Le locataire doit nécessairement être une personne physique, mais le loueur peut être une personne physique ou morale ;
La location ne peut porter sur des titres côtés sur un marché réglementé, des titres inscrits sur un PEA ou figurant à l’actif d’une société de capital-risque ou d’un FCPI ;
Le contrat de location doit être constaté par écrit (acte sous-seing privé soumis à l’enregistrement ou acte authentique) ; il est opposable à la société au moyen d’une signification par huissier ou d’une acceptation de la société par l’intermédiaire de son représentant légal dans un acte authentique ;
La délivrance des actions ou des parts sera réalisée par inscription dans le registre des titres nominatifs de la société pour les sociétés par actions ou dans les statuts pour les SARL ;
Les titres devront être évalués en début et en fin de contrat ainsi qu’à la fin de chaque exercice comptable lorsque le loueur est une personne morale ; cette évaluation doit être certifiée par un commissaire aux comptes ;
Le droit de vote attaché à l’action ou à la part sociale appartient au loueur dans les assemblées statuant sur les modifications statutaires et au locataire dans les autres assemblées. Pour l’exercice des autres droits attachés aux titres loués, le loueur est considéré comme le nu-propriétaire et le locataire comme l’usufruitier. A ce titre, le locataire aura droit aux dividendes ;
La sous-location ou le prêt de titres loués seront sanctionnés de nullité mais le crédit-bail de ces mêmes titres est possible ;
Les inconvénients de la location d’actions
Le loueur court le risque qu’à l’issue de la période de location le locataire lui rende des titres dépréciés. Il ne pourra se prémunir contre ce risque qu’en demandant au loueur dès l’entrée en vigueur du contrat de location, une garantie de passif ; ce qui ne va pas dans le sens de la simplification souhaitée par le législateur.

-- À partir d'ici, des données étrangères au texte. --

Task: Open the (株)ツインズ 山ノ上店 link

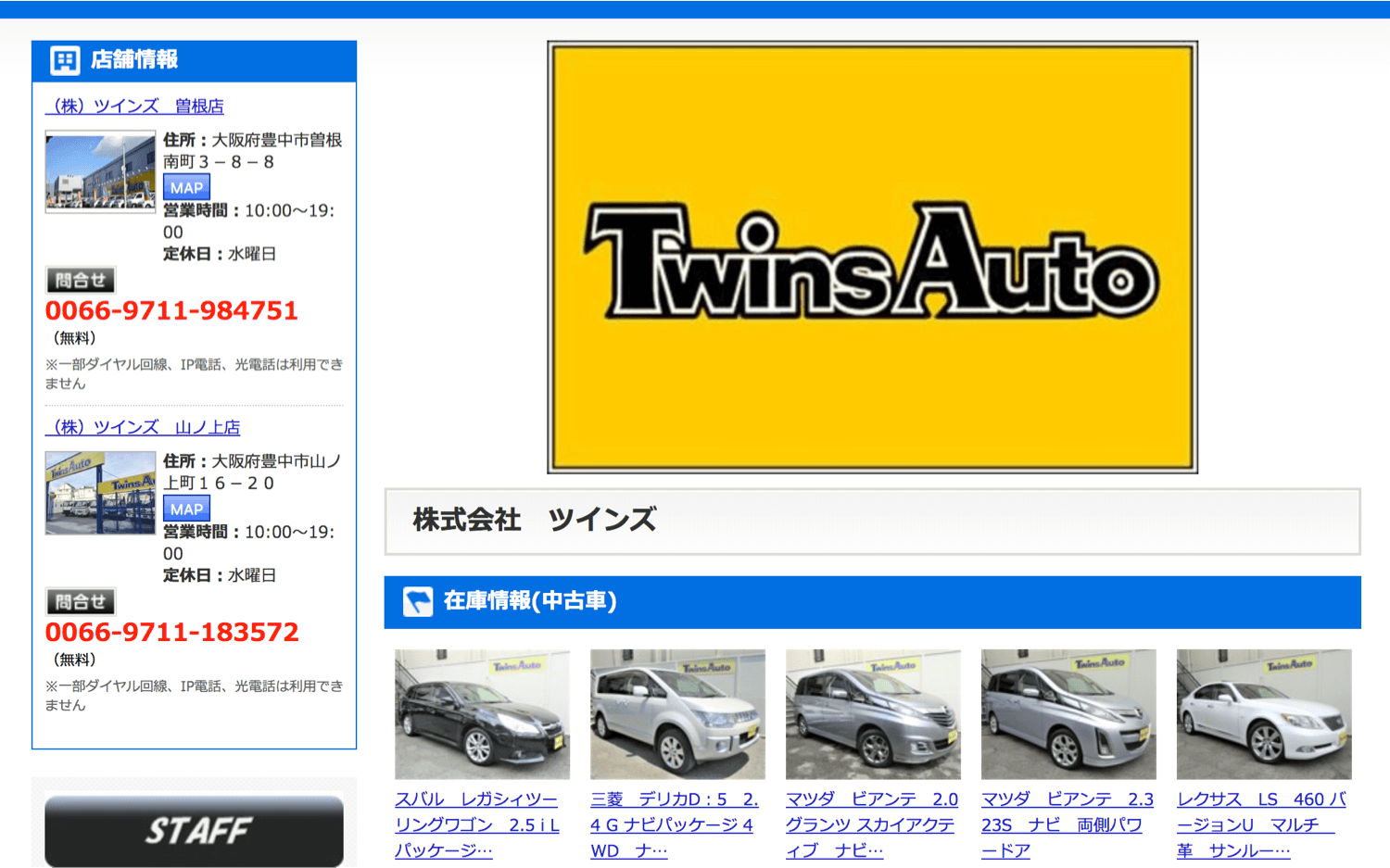Action: [x=144, y=428]
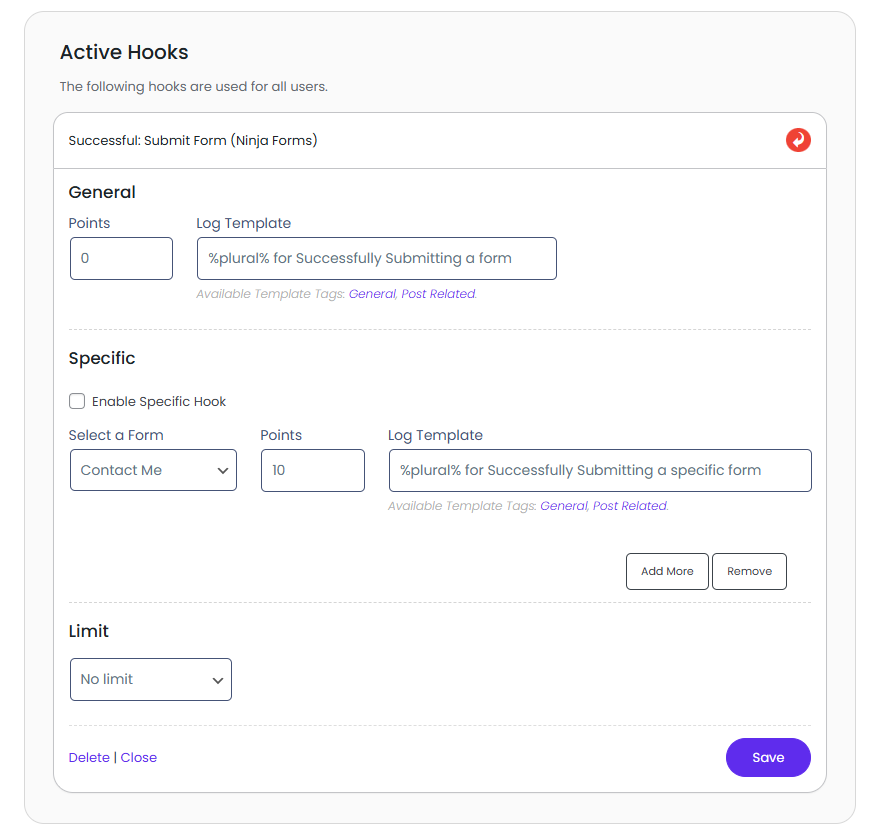Screen dimensions: 874x836
Task: Open General template tags link under Specific
Action: (564, 506)
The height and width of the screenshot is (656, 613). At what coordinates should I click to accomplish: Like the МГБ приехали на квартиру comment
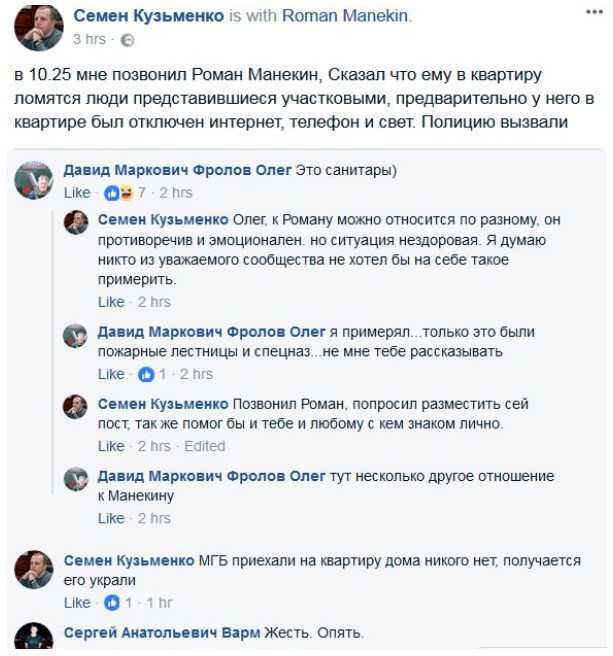(77, 603)
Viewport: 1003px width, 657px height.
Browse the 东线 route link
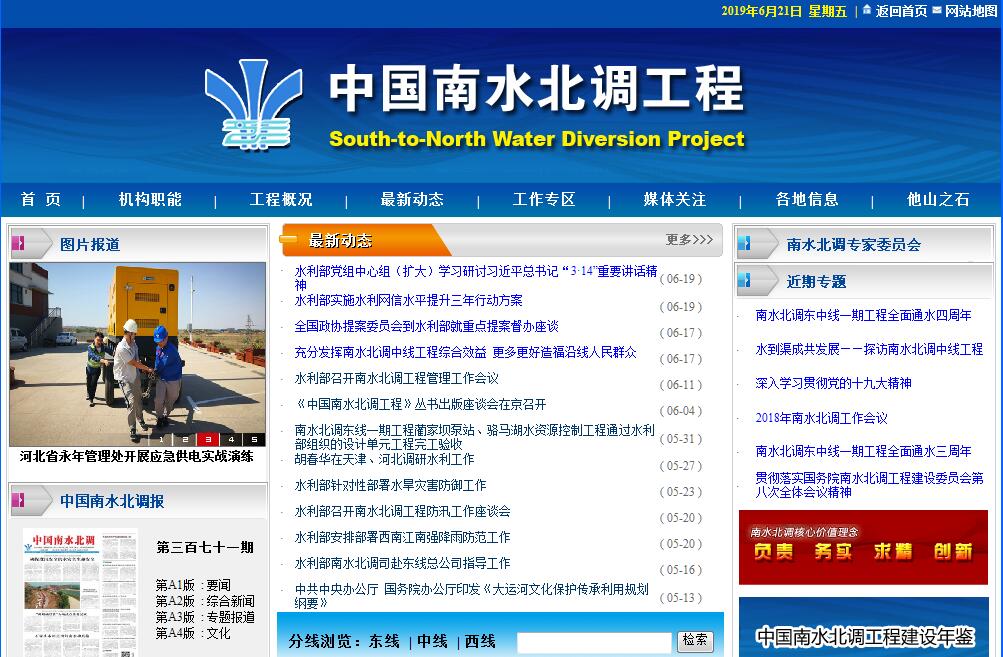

En outre, si la période de location n’est pas suivie d’une vente, le locataire aura tout loisir pendant le temps où il exploitera l’entreprise de prendre connaissance du marché, des secrets de fabrique, etc. et de se lancer ensuite dans une activité concurrente ; sauf à contracter dès l’entrée en vigueur du contrat de location un engagement de non concurrence pour l’avenir, ce qui semble peu réaliste.

Le loueur pourra ne pas souhaiter vendre à l’issue de la période de location. Le locataire sera donc avisé de négocier dès avant l’entrée en vigueur du contrat, une option d’achat des titres à l’issue du contrat de location. La sagesse voudrait que le prix d’achat à terme soit constitué d’une partie fixe et d’une partie variable dès lors qu’une telle location a vocation à s’étaler sur un ou deux ans tout au plus et que l’évolution des résultats financiers de l’entreprise durant cette période en affectera nécessairement la valeur. Si l’intervention d’un commissaire aux comptes est bien prévue par la loi en début et en fin de contrat, elle ne fera pas faire l’économie aux parties d’une clause de prix très précisément rédigée car on rappelle que le prix de vente doit être déterminé ou déterminable, la validité du contrat de vente risquant d’être entachée à défaut.

Le fait que le locataire ne puisse être qu’une personne physique limite le champ d’application de ce mécanisme. Sauf à imaginer que le locataire se substitue à l’issue du contrat de location une personne morale ce qui est de nature à susciter des interrogations de la part de l’administration fiscale quant à la ventilation entre loyer et prix de vente.

Le régime fiscal applicable au locataire en cours de vie du contrat pose également problème. Certes le locataire peut imputer les loyers payés au loueur sur les dividendes versés par la société dont les titres font l’objet de la location. En revanche, en l’absence de dividendes ou de constatation d’un déficit dans la catégorie des revenus de capitaux mobiliers, ce déficit n’est pas imputable sur le revenu global mais uniquement sur les revenus mobiliers des six années suivantes.

Conclusion
Les problèmes évoqués montrent que dans l’état actuel des textes (le décret d’application n’est pas encore paru), ce régime ne peut trouver à s’appliquer qu’à de petites entreprises ou encore, mais cela est peut être sa vocation principale, à des dirigeants qui souhaiteraient prendre progressivement le contrôle d’une entreprise après une période d’observation.